Yesterday I had the pleasure of joining my good friend Taylor Desseyn (torc) live on LinkedIn to discuss a heavy topic: how to have the difficult conversations.
I don't think anyone really likes conflict, but some people are better at navigating conflict than others---mostly because they're willing to have the conversations that others don't want to have. This is such a critical component of being a strong leader.
When I say difficult conversation, this can mean anything that makes you or makes the other individual on the receiving end uncomfortable or anxious in some way, including (but definitely not limited to):
- Dealing with a performance issue with one of your team members
- Dealing with your own performance issues
- Asking for a raise
- Asking for a promotion
- Leaving an organization
Picture yourself handling one of those conversations. Did your hands just start to sweat? You're in good company!
Here's how I handle these conversations:
- Arm yourself with data. Any time you're about to make a request for more of something or give someone critical feedback, you need to be ready to show your work. On the raise or performance side this may be accomplishments, and on the performance side this may be proof of less-than-desired behavior or even your own growth if you're dealing with a performance issue yourself.
- Prepare the other individual on the receiving end for this conversation.
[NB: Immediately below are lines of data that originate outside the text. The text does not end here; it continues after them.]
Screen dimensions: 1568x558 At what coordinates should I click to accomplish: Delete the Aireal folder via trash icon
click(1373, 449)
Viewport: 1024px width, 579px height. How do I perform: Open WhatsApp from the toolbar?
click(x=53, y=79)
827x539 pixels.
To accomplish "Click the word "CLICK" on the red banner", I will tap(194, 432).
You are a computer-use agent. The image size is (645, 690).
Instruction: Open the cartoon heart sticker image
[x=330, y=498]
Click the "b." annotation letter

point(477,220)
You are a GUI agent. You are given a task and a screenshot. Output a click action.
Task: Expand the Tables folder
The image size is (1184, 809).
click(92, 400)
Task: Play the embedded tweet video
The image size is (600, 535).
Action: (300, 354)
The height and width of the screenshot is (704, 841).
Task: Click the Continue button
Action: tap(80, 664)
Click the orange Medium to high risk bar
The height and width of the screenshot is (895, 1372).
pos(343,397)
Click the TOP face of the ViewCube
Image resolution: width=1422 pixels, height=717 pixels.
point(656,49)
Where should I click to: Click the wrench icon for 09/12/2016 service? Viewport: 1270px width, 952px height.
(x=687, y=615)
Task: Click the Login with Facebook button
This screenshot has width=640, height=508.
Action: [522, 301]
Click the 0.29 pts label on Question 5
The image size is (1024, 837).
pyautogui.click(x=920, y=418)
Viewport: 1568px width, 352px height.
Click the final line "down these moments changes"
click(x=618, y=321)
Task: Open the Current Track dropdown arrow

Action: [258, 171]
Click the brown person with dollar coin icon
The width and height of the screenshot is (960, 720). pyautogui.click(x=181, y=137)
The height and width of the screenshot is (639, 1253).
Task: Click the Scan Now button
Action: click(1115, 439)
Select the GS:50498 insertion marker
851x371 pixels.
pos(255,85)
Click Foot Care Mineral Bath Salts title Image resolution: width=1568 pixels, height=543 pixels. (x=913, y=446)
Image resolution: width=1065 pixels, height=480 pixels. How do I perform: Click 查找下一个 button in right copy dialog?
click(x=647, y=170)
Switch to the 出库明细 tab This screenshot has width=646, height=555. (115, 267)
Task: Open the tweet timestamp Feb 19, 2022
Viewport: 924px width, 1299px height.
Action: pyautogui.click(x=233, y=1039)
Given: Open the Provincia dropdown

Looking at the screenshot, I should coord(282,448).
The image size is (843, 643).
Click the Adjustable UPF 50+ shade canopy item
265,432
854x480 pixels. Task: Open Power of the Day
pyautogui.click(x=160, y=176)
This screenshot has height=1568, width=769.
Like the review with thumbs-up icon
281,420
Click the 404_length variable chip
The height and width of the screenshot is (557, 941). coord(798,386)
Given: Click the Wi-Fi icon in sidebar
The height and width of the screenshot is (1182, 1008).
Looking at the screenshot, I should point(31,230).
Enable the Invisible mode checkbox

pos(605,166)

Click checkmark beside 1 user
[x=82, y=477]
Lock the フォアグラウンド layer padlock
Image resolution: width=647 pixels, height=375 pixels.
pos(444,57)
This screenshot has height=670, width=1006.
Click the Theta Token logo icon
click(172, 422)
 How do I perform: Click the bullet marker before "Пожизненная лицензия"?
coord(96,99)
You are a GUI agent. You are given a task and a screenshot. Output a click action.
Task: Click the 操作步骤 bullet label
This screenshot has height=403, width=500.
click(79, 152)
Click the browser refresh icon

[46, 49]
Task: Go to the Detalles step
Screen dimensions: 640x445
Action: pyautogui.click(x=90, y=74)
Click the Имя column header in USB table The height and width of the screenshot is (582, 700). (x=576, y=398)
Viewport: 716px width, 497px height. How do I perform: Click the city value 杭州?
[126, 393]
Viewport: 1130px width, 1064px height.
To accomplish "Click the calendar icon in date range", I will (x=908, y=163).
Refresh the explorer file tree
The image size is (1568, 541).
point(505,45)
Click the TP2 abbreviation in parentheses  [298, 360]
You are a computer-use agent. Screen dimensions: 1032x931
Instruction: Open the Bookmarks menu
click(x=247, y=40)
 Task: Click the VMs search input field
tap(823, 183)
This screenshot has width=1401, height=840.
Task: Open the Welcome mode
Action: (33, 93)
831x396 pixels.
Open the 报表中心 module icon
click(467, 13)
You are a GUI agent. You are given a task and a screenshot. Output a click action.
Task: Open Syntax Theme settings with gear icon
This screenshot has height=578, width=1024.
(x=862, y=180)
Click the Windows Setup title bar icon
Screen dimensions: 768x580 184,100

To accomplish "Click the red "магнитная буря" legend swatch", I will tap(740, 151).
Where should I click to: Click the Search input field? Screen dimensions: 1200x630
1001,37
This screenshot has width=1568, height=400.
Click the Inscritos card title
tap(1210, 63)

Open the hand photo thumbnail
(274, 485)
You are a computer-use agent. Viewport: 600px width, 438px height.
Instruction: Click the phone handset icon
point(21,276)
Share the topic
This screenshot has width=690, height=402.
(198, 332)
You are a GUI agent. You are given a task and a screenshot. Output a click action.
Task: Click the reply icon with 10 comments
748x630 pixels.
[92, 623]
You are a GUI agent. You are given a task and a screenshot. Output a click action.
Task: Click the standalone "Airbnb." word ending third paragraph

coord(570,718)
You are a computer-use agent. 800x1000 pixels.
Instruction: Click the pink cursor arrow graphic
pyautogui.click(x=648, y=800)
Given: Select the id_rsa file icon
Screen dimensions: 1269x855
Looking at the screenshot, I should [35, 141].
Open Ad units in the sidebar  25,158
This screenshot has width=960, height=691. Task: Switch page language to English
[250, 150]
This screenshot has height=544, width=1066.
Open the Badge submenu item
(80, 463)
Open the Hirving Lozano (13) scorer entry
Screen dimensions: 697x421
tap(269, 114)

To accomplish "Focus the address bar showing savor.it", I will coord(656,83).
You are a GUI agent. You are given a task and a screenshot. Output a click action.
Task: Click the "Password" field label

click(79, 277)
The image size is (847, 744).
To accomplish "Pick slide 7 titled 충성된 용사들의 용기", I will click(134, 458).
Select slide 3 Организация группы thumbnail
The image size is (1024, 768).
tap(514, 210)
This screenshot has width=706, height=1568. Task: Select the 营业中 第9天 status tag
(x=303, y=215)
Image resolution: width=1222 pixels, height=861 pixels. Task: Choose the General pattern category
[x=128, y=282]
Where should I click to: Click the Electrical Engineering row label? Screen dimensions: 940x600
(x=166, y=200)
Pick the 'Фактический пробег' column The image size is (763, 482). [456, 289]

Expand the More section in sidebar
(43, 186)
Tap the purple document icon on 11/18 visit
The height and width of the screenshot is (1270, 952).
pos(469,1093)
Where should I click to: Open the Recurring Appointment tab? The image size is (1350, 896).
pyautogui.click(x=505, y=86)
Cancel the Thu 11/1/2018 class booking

Don't just spring it on them during your next 1:1. "Hey, I'm going to put time on our calendar to talk about X topic" or "I'd like to use the first half of our 1:1 time to discuss Y issue". You've done the prep work; giving the other individual time to prepare will make for a better dialogue.
- Write down some talking points. If you're nervous (and quite often we are with these types of conversations), you may forget what you intended to say. Don't write a script - just jot down some highlights you want to make sure you hit. I do this for every important conversation I have.
- Embrace the nerves. It's okay to be nervous! It means you care. My hope is the individual on the receiving end also cares, and if it's your manager, for example, they're wanting you to succeed as well. Conversations like these are always over before you know it.
- Take notes. On that same document you wrote down your talking points, make sure you're taking some notes while you're having a discussion. For heavier conversations, it's good to get the highlights of the conversation down in the moment so you can expand on it later. You'll forget a lot after the conversation is over.
- Write a recap note. Make sure there are next steps to your conversation and you've written them down somewhere, and ideally you also shared these notes with the individual on the receiving end if applicable.
- Follow through. The hardest part is over - you had the conversation. Don't let it stop here. Hold yourself (or the other individual depending on the situation) accountable until you have a firm resolution.
While these conversations are rarely fun, they are inevitable in your career (and in your personal life for that matter). A good friend of mine reminded me recently: growth doesn't happen when you stay within your comfort zone. (Thanks, Tim!) Give yourself kudos for handling this challenging conversation with grace!